What is asked>
Reproduce every line of the records below, from the line containing "Where should I click to: Collapse" through the end of the records. Omit the pictures.

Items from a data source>
++++++++++

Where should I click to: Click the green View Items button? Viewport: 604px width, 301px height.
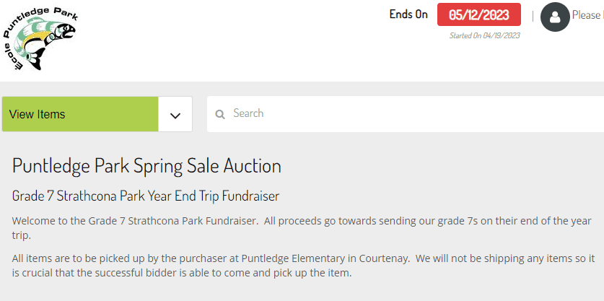pos(80,114)
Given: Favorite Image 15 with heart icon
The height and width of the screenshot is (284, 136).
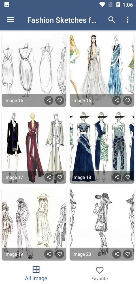Looking at the screenshot, I should point(60,100).
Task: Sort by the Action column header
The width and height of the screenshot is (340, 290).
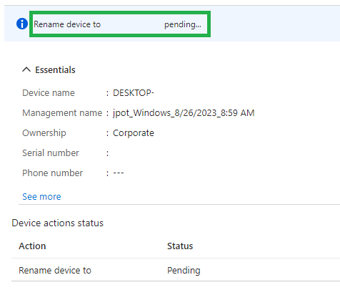Action: (x=32, y=246)
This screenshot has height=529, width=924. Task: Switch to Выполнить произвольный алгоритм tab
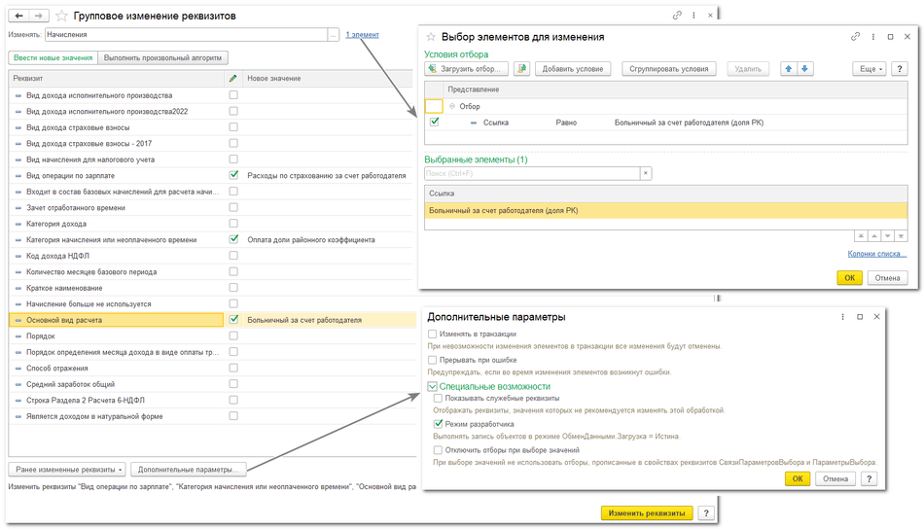point(163,57)
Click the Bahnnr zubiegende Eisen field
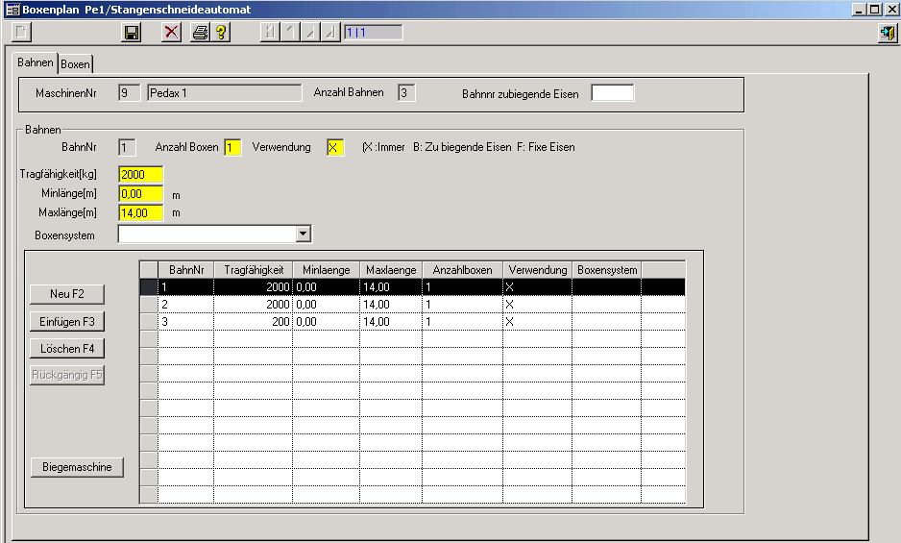This screenshot has width=901, height=543. 612,93
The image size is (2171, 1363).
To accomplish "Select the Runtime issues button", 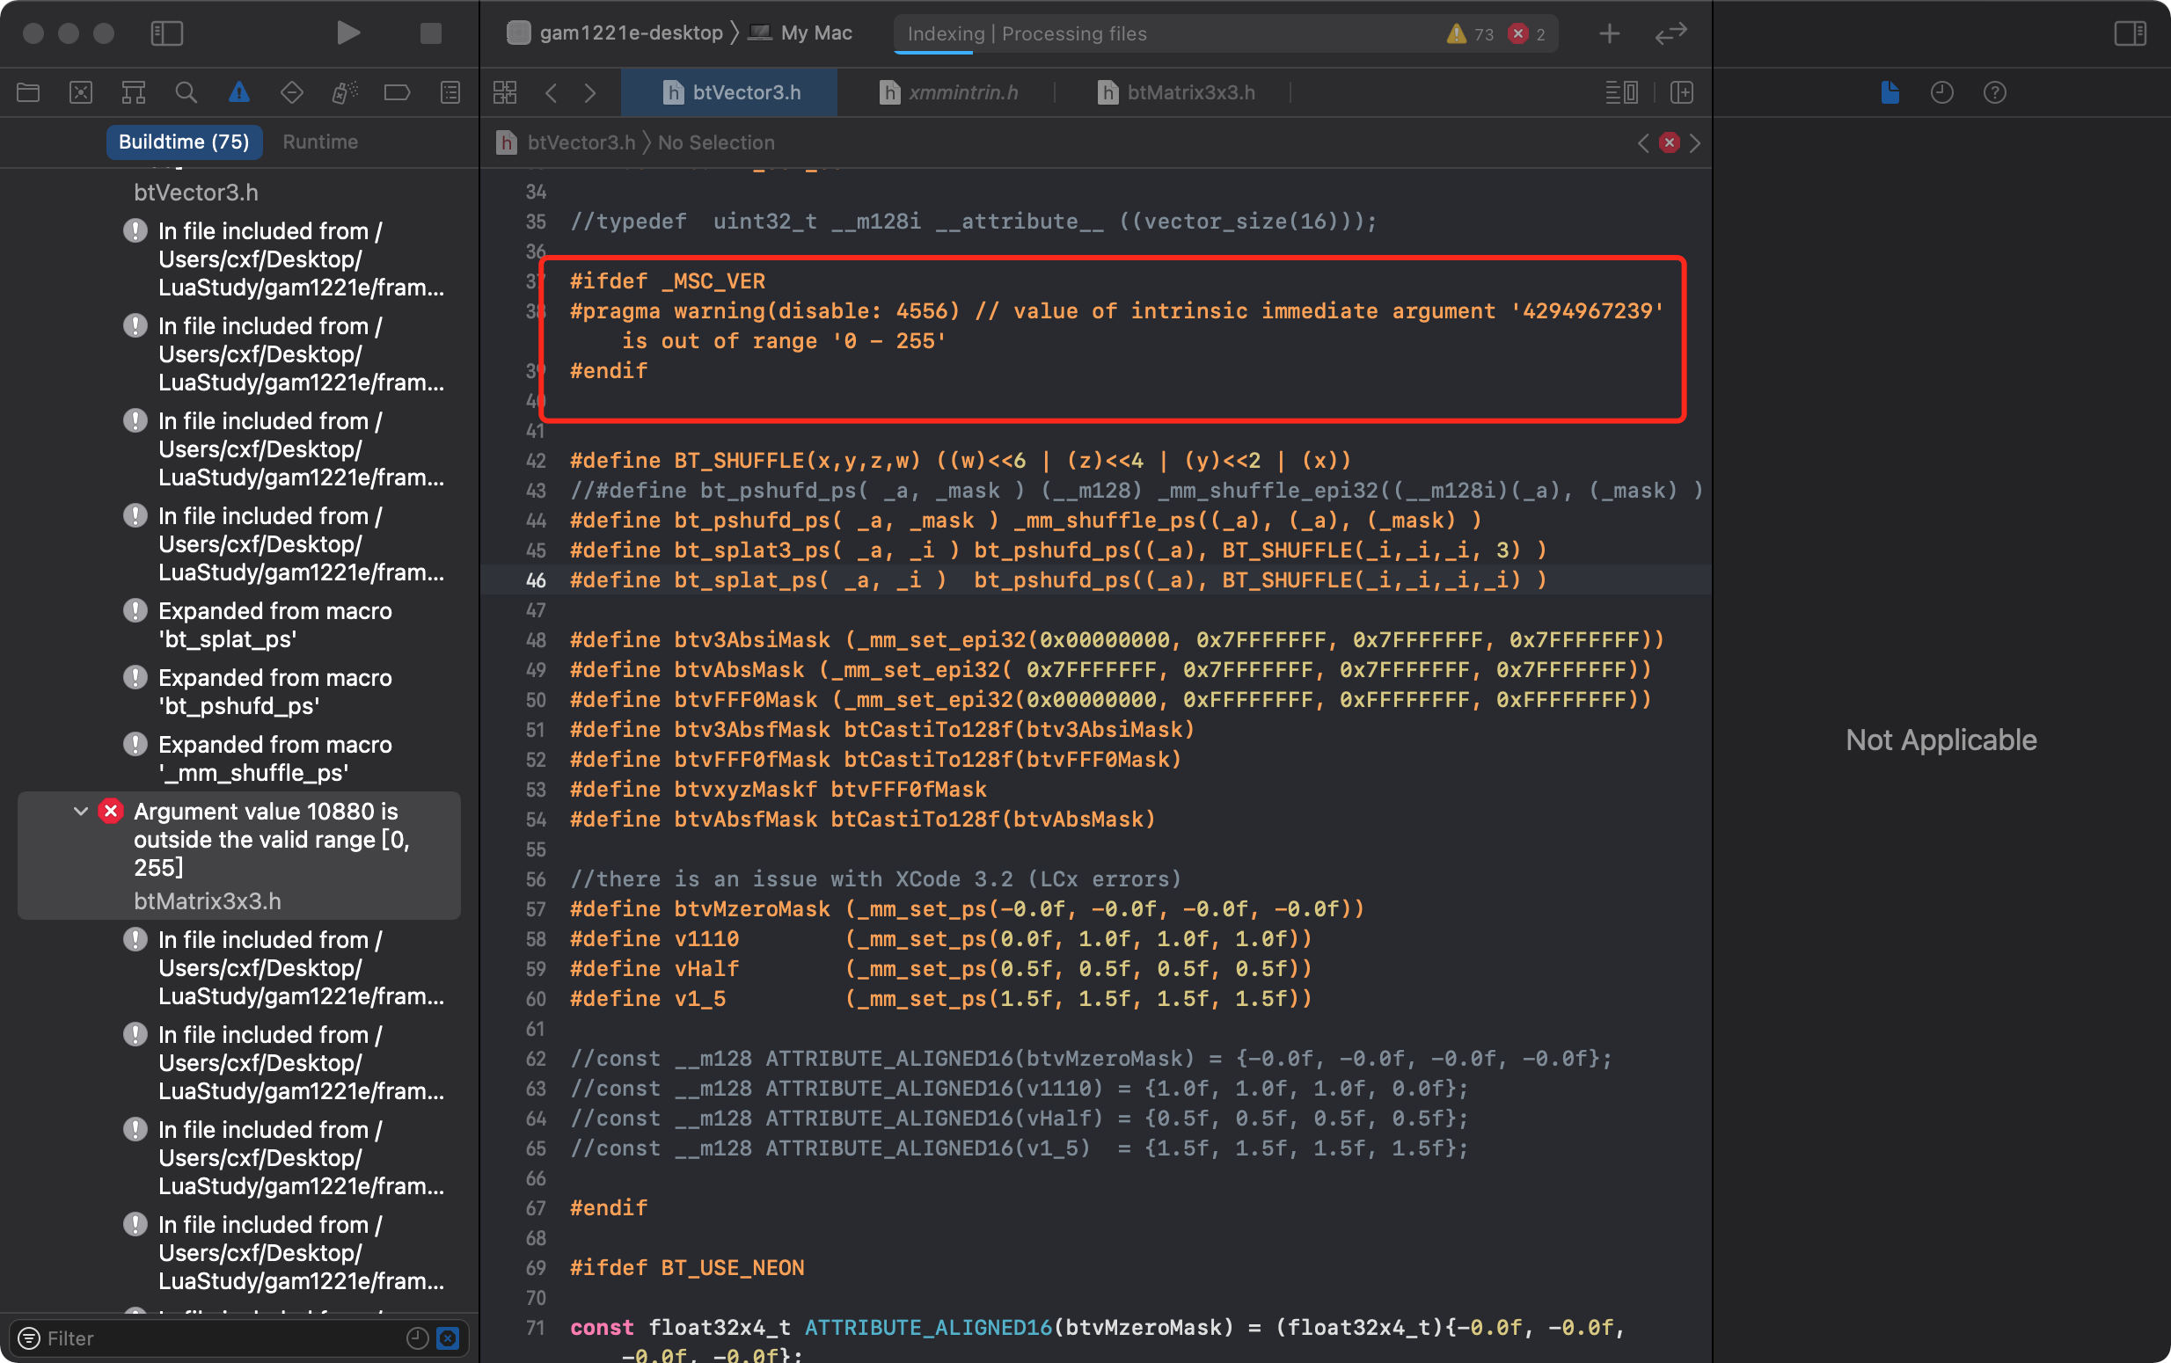I will [x=320, y=142].
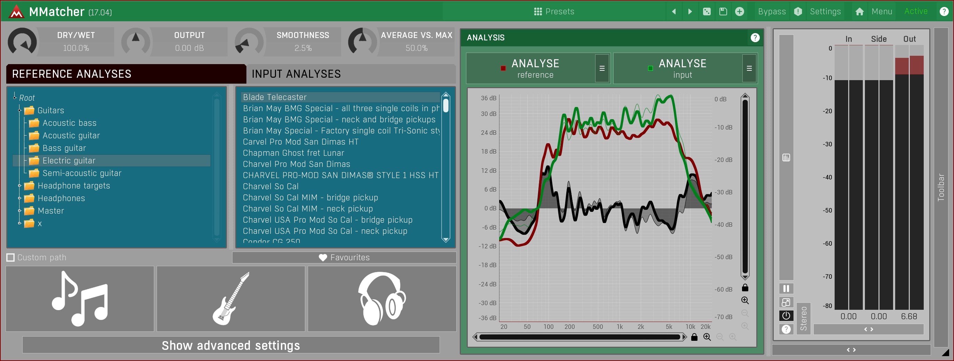Click Show advanced settings button

(x=231, y=345)
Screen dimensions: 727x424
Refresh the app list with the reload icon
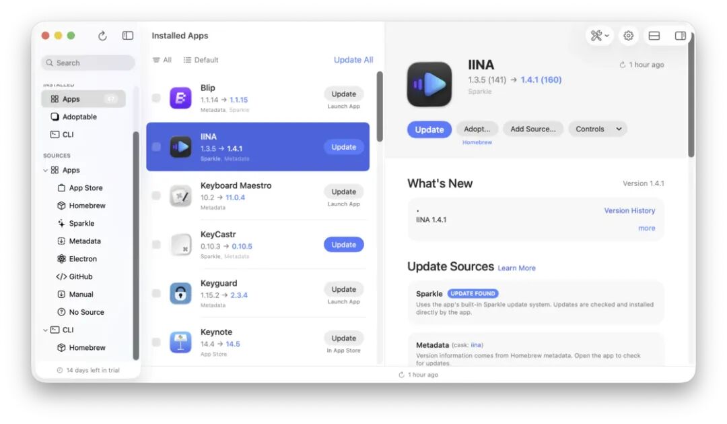point(101,36)
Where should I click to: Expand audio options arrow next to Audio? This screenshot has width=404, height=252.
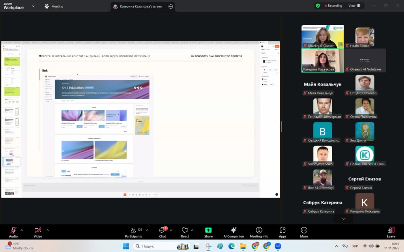coord(21,230)
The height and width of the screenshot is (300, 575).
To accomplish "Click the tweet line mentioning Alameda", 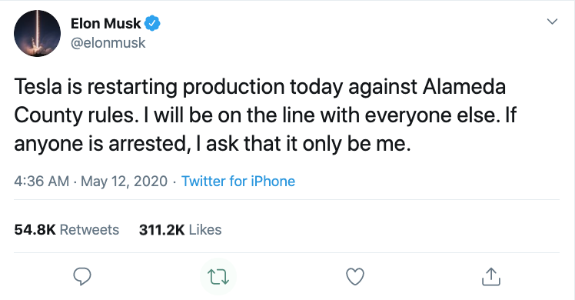I will pos(260,87).
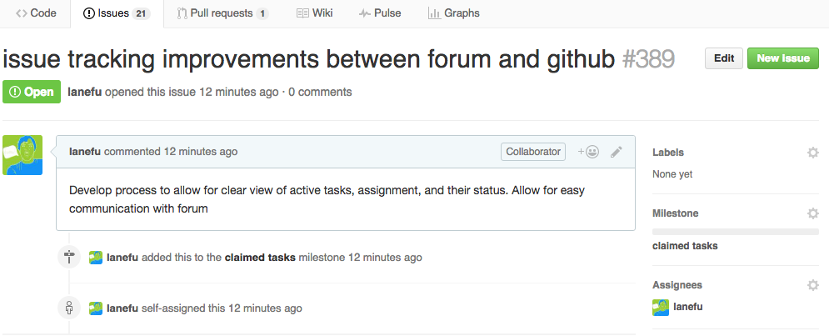Open the Milestone gear menu

coord(813,213)
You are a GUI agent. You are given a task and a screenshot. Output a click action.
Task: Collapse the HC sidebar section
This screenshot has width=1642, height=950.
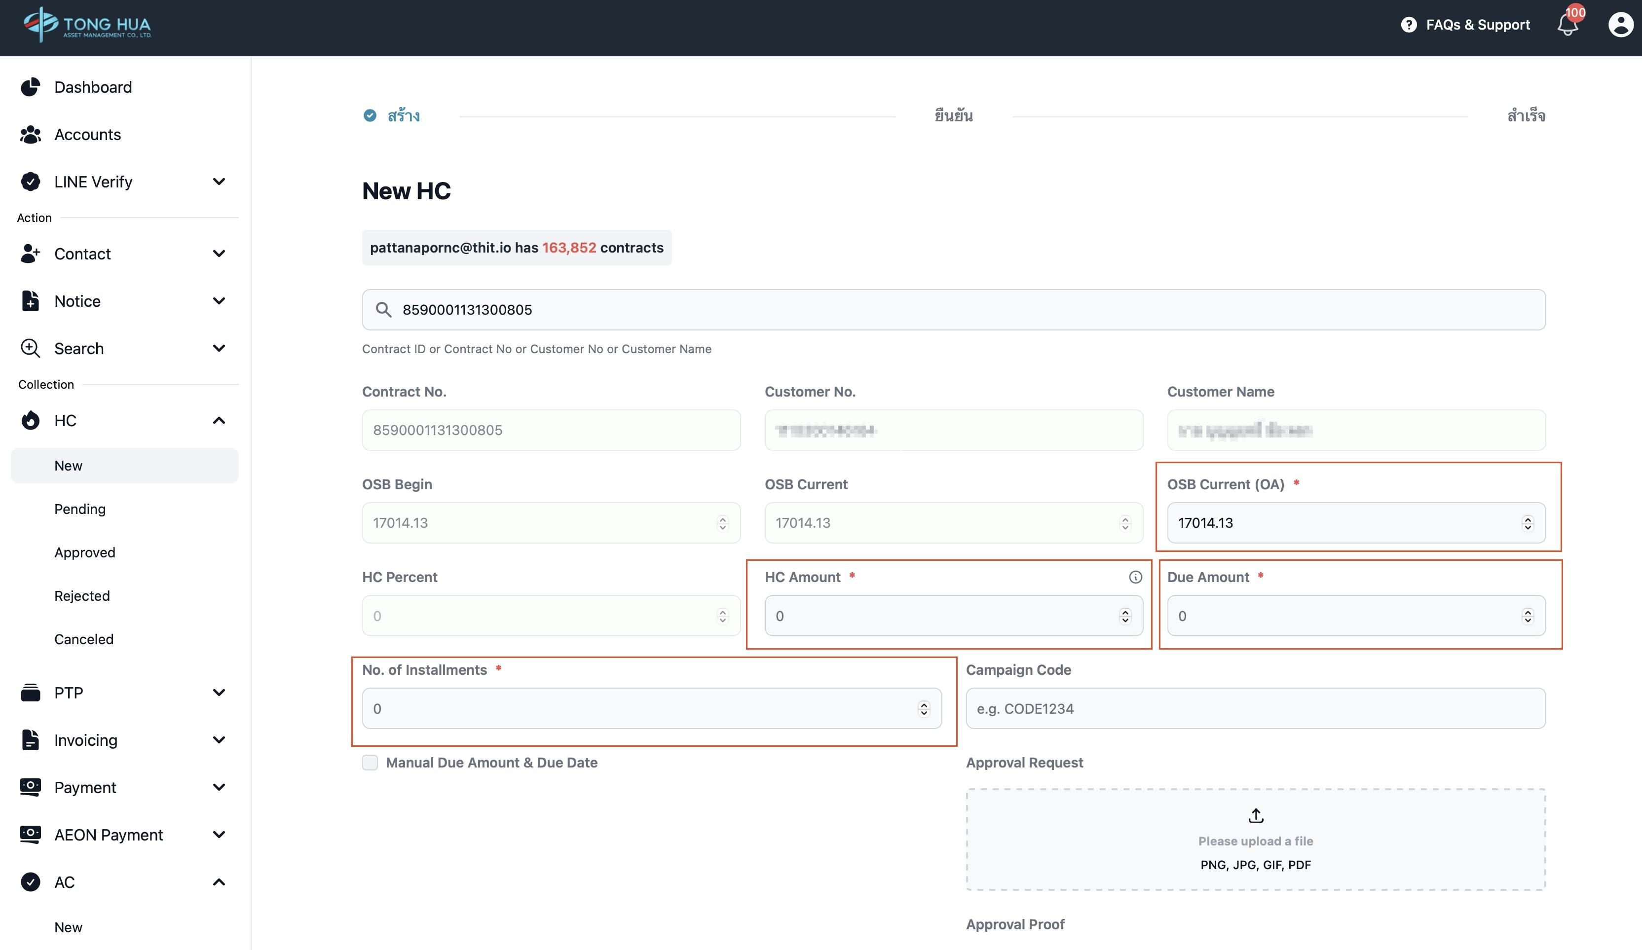pos(219,421)
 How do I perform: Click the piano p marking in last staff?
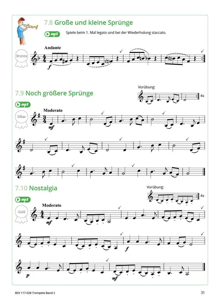coord(27,276)
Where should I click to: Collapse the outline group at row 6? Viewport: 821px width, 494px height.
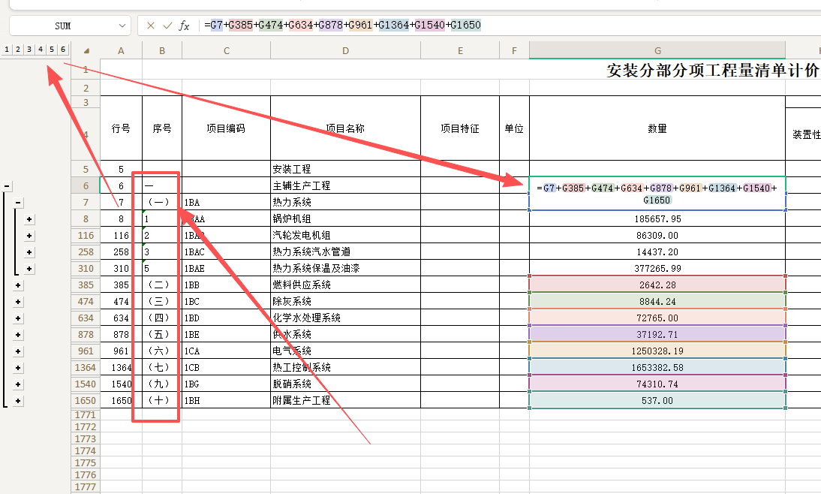(x=7, y=186)
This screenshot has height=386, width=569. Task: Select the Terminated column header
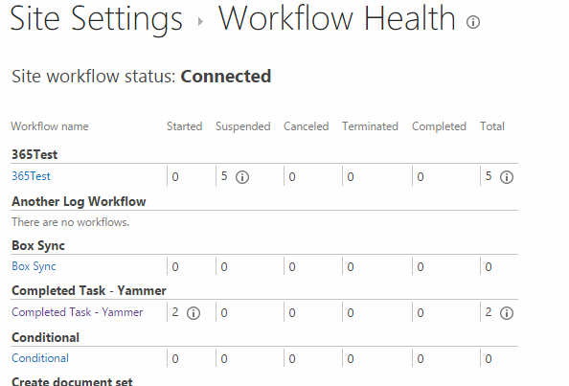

++++++++++

Output>
Where should I click to: Collapse the outline group at row 6? Viewport: 821px width, 494px height.
(x=7, y=186)
This screenshot has height=386, width=569. Task: Select the Terminated column header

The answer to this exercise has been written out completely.